WHAT YOU WILL DO: It is required that all of the data be written out exactly.

EXCERPTED DATA:
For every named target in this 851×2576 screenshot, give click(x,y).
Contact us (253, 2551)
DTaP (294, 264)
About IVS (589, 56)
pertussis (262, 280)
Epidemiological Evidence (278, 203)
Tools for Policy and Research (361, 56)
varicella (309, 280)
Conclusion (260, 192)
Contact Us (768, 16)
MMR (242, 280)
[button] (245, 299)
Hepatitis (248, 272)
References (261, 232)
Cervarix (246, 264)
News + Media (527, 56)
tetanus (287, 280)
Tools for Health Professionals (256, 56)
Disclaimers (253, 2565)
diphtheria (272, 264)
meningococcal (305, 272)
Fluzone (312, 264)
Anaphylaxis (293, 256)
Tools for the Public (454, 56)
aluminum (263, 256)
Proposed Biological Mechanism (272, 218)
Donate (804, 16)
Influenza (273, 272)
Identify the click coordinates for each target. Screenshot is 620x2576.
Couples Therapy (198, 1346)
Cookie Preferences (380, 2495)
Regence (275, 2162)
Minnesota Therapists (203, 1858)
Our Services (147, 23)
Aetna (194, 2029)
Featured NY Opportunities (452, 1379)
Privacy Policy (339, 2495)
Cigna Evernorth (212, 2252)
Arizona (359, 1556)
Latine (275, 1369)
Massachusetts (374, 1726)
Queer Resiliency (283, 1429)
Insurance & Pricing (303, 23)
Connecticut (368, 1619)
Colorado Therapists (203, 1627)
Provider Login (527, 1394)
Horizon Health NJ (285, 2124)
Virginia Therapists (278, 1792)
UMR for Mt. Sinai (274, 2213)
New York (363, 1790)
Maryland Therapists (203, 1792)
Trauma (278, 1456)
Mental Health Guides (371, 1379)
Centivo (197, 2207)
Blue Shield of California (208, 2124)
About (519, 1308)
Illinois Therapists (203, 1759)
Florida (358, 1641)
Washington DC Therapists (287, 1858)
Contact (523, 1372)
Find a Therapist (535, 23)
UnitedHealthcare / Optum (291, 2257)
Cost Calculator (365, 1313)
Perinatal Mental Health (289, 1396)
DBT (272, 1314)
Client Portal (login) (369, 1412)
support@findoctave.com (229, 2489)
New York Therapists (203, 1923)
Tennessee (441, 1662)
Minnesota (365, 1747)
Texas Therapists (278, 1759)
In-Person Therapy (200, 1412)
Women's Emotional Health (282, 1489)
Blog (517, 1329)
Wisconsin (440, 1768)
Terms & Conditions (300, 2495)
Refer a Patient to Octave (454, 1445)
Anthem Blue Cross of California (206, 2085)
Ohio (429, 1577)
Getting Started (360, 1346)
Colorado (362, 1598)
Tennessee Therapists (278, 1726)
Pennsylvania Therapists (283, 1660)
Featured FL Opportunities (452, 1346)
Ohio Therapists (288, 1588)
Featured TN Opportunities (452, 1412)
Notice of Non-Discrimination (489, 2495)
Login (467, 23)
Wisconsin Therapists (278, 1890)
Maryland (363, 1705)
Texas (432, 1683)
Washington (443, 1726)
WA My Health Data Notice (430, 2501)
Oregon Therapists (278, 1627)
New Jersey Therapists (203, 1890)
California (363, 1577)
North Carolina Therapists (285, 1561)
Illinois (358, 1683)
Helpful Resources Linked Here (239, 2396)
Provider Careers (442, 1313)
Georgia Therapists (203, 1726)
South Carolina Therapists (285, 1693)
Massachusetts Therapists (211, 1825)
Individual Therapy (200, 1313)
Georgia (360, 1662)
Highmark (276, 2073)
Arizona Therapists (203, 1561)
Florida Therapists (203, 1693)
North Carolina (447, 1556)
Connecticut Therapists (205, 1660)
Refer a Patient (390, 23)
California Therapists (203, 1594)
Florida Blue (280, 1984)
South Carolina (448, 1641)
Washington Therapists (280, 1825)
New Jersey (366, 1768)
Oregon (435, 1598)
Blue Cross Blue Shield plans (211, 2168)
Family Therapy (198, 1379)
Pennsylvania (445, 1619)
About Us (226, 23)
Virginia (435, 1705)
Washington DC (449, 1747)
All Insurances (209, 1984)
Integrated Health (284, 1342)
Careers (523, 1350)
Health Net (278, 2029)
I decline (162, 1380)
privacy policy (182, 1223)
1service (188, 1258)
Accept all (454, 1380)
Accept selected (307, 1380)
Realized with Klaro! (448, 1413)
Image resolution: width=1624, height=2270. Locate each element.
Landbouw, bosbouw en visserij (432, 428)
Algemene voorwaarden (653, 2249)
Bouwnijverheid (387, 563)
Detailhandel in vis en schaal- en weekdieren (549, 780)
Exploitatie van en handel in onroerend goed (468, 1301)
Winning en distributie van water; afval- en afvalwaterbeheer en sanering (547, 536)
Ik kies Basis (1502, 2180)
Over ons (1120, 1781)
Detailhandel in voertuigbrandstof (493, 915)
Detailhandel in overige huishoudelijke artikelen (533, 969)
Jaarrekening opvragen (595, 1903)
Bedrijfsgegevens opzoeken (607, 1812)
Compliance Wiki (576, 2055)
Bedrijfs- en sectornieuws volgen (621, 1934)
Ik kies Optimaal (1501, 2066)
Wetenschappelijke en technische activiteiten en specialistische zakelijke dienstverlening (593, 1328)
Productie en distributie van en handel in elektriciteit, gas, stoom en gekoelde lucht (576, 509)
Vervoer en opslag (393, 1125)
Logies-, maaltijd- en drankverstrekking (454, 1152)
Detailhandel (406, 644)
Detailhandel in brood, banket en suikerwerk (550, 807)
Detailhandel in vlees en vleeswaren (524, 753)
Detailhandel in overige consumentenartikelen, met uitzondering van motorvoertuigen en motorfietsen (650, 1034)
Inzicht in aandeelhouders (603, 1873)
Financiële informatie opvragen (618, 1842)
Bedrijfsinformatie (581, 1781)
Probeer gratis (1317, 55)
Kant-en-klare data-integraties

THE ANSWER:
For every named target in this 851×2576 screenshot, give click(x,y).
Contact us (253, 2551)
DTaP (294, 264)
About IVS (589, 56)
pertussis (262, 280)
Epidemiological Evidence (278, 203)
Tools for Policy and Research (361, 56)
varicella (309, 280)
Conclusion (260, 192)
Contact Us (768, 16)
MMR (242, 280)
[button] (245, 299)
Hepatitis (248, 272)
References (261, 232)
Cervarix (246, 264)
News + Media (527, 56)
tetanus (287, 280)
Tools for Health Professionals (256, 56)
Disclaimers (253, 2565)
diphtheria (272, 264)
meningococcal (305, 272)
Fluzone (312, 264)
Anaphylaxis (293, 256)
Tools for the Public (454, 56)
aluminum (263, 256)
Proposed Biological Mechanism (272, 218)
Donate (804, 16)
Influenza (273, 272)
Identify the click coordinates for each target. Screenshot is 620x2576.
Couples Therapy (198, 1346)
Cookie Preferences (380, 2495)
Regence (275, 2162)
Minnesota Therapists (203, 1858)
Our Services (147, 23)
Aetna (194, 2029)
Featured NY Opportunities (452, 1379)
Privacy Policy (339, 2495)
Cigna Evernorth (212, 2252)
Arizona (359, 1556)
Latine (275, 1369)
Massachusetts (374, 1726)
Queer Resiliency (283, 1429)
Insurance & Pricing (303, 23)
Connecticut (368, 1619)
Colorado Therapists (203, 1627)
Provider Login (527, 1394)
Horizon Health NJ (285, 2124)
Virginia Therapists (278, 1792)
UMR for Mt. Sinai (274, 2213)
New York (363, 1790)
Maryland Therapists (203, 1792)
Trauma (278, 1456)
Mental Health Guides (371, 1379)
Centivo (197, 2207)
Blue Shield of California (208, 2124)
About (519, 1308)
Illinois Therapists (203, 1759)
Florida (358, 1641)
Washington DC Therapists (287, 1858)
Contact (523, 1372)
Find a Therapist (535, 23)
UnitedHealthcare / Optum (291, 2257)
Cost Calculator (365, 1313)
Perinatal Mental Health (289, 1396)
DBT (272, 1314)
Client Portal (login) (369, 1412)
support@findoctave.com (229, 2489)
New York Therapists (203, 1923)
Tennessee (441, 1662)
Minnesota (365, 1747)
Texas Therapists (278, 1759)
In-Person Therapy (200, 1412)
Women's Emotional Health (282, 1489)
Blog (517, 1329)
Wisconsin (440, 1768)
Terms & Conditions (300, 2495)
Refer a Patient to Octave (454, 1445)
Anthem Blue Cross of California (206, 2085)
Ohio (429, 1577)
Getting Started (360, 1346)
Colorado (362, 1598)
Tennessee Therapists (278, 1726)
Pennsylvania Therapists (283, 1660)
Featured FL Opportunities (452, 1346)
Ohio Therapists (288, 1588)
Featured TN Opportunities (452, 1412)
Notice of Non-Discrimination (489, 2495)
Login (467, 23)
Wisconsin Therapists (278, 1890)
Maryland (363, 1705)
Texas (432, 1683)
Washington (443, 1726)
WA My Health Data Notice (430, 2501)
Oregon Therapists (278, 1627)
New Jersey Therapists (203, 1890)
California (363, 1577)
North Carolina Therapists (285, 1561)
Illinois (358, 1683)
Helpful Resources Linked Here (239, 2396)
Provider Careers (442, 1313)
Georgia Therapists (203, 1726)
South Carolina Therapists (285, 1693)
Massachusetts Therapists (211, 1825)
Individual Therapy (200, 1313)
Georgia (360, 1662)
Highmark (276, 2073)
Arizona Therapists (203, 1561)
Florida Therapists (203, 1693)
North Carolina (447, 1556)
Connecticut Therapists (205, 1660)
Refer a Patient (390, 23)
California Therapists (203, 1594)
Florida Blue (280, 1984)
South Carolina (448, 1641)
Washington Therapists (280, 1825)
New Jersey (366, 1768)
Oregon (435, 1598)
Blue Cross Blue Shield plans (211, 2168)
Family Therapy (198, 1379)
Pennsylvania (445, 1619)
About Us (226, 23)
Virginia (435, 1705)
Washington DC (449, 1747)
All Insurances (209, 1984)
Integrated Health (284, 1342)
Careers (523, 1350)
Health Net (278, 2029)
I decline (162, 1380)
privacy policy (182, 1223)
1service (188, 1258)
Accept all (454, 1380)
Accept selected (307, 1380)
Realized with Klaro! (448, 1413)
Image resolution: width=1624, height=2270. Locate each element.
Landbouw, bosbouw en visserij (432, 428)
Algemene voorwaarden (653, 2249)
Bouwnijverheid (387, 563)
Detailhandel in vis en schaal- en weekdieren (549, 780)
Exploitatie van en handel in onroerend goed (468, 1301)
Winning en distributie van water; afval- en afvalwaterbeheer en sanering (547, 536)
Ik kies Basis (1502, 2180)
Over ons (1120, 1781)
Detailhandel in voertuigbrandstof (493, 915)
Detailhandel in overige huishoudelijke artikelen (533, 969)
Jaarrekening opvragen (595, 1903)
Bedrijfsgegevens opzoeken (607, 1812)
Compliance Wiki (576, 2055)
Bedrijfs- en sectornieuws volgen (621, 1934)
Ik kies Optimaal (1501, 2066)
Wetenschappelijke en technische activiteiten en specialistische zakelijke dienstverlening (593, 1328)
Productie en distributie van en handel in elektriciteit, gas, stoom en gekoelde lucht (576, 509)
Vervoer en opslag (393, 1125)
Logies-, maaltijd- en drankverstrekking (454, 1152)
Detailhandel (406, 644)
Detailhandel in brood, banket en suikerwerk (550, 807)
Detailhandel in vlees en vleeswaren (524, 753)
Detailhandel in overige consumentenartikelen, met uitzondering van motorvoertuigen en motorfietsen (650, 1034)
Inzicht in aandeelhouders (603, 1873)
Financiële informatie opvragen (618, 1842)
Bedrijfsinformatie (581, 1781)
Probeer gratis (1317, 55)
Kant-en-klare data-integraties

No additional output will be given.